De acuerdo con el organismo militar, el barco presuntamente era utilizado como estación de reabastecimiento de combustible para operaciones vinculadas con Los Choneros, organización criminal ecuatoriana asociada con el Cártel de Sinaloa y designada como grupo terrorista por Estados Unidos.

El Comando Sur difundió en redes sociales un video de la intervención y señaló que los individuos retirados del buque fueron transferidos a las autoridades de Ecuador.

SEXTA EMBARCACIÓN HUNDIDA DESDE FINALES DE AGOSTO

La operación contra el Don Rufo forma parte de una campaña marítima que Estados Unidos realiza en coordinación con el Gobierno del presidente ecuatoriano Daniel Noboa.

El Comando Sur comenzó a informar sobre estas acciones el pasado 28 de agosto. Desde entonces, seis embarcaciones ecuatorianas han sido interceptadas, bombardeadas y hundidas bajo el argumento de que estarían relacionadas con actividades del narcotráfico.

Sin embargo, las operaciones han generado controversia debido a que tripulantes de otros barcos y sus familiares han rechazado cualquier vínculo con Los Choneros.

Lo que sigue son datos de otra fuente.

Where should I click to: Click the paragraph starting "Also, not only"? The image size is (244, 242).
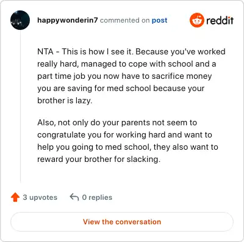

Liberan a decenas de pescadores por falta de pruebas

La actuación estadounidense también ha derivado en procesos judiciales dentro de Ecuador. El pasado sábado, un juez ordenó la libertad de 28 tripulantes de dos embarcaciones, al determinar que no existían indicios suficientes de delito.

Este martes, otros 32 tripulantes obtuvieron libertad condicional después de ser procesados por una presunta asociación ilícita. Sus abogados rechazaron las acusaciones y aseguraron que la Fiscalía no contaba con pruebas que demostraran su participación en actividades criminales.

La Armada ecuatoriana informó que coordina el regreso a Manta de los tripulantes de dos embarcaciones intervenidas.

En el caso del Montecristi, fueron localizados 22 tripulantes, mientras que del Don Rufo se tiene identificados a seis. Las autoridades continúan buscando a otros 10 tripulantes, quienes, según la Armada, “se habrían alejado del lugar de la intervención”.

OPERATIVO OCURRE ANTES DE VISITA DE MARCO RUBIO A QUITO

Las acciones se producen un día antes de la visita a Quito del secretario de Estado de Estados Unidos, Marco Rubio, quien tiene previsto abordar con el Gobierno ecuatoriano la cooperación en materia de seguridad y la lucha contra organizaciones criminales transnacionales.

La visita forma parte de una gira regional de Rubio entre el 8 y el 10 de septiembre, que también contempla reuniones en Colombia y Perú.

Denuncian otros ataques cerca de Galápagos

A los seis casos reportados desde finales de agosto se suman denuncias sobre otros tres ataques contra embarcaciones pesqueras ecuatorianas ocurridos en enero y marzo de este año cerca de las islas Galápagos.

Estos incidentes no han sido reconocidos oficialmente ni por Estados Unidos ni por Ecuador. Entre ellos se encuentra el caso del pesquero Fiorella, cuyos ocho tripulantes desaparecieron después de salir a faenar en enero.

Según una investigación publicada por The Washington Post, los tres ataques habrían formado parte de una operación encubierta de la CIA, independiente de la campaña antidrogas estadounidense que comenzó en septiembre del año pasado en aguas del Caribe y el Pacífico.

Organizaciones como Amnistía Internacional han solicitado que se investigue la posible participación estadounidense en la desaparición de los ocho pescadores ecuatorianos.

Crece la polémica por las operaciones marítimas 

La destrucción del Don Rufo aumenta la tensión alrededor de la estrategia estadounidense contra el narcotráfico en aguas ecuatorianas. Mientras Washington sostiene que las embarcaciones intervenidas estarían relacionadas con organizaciones criminales, familiares y abogados de los pescadores cuestionan las acusaciones y reclaman pruebas que sustenten los operativos.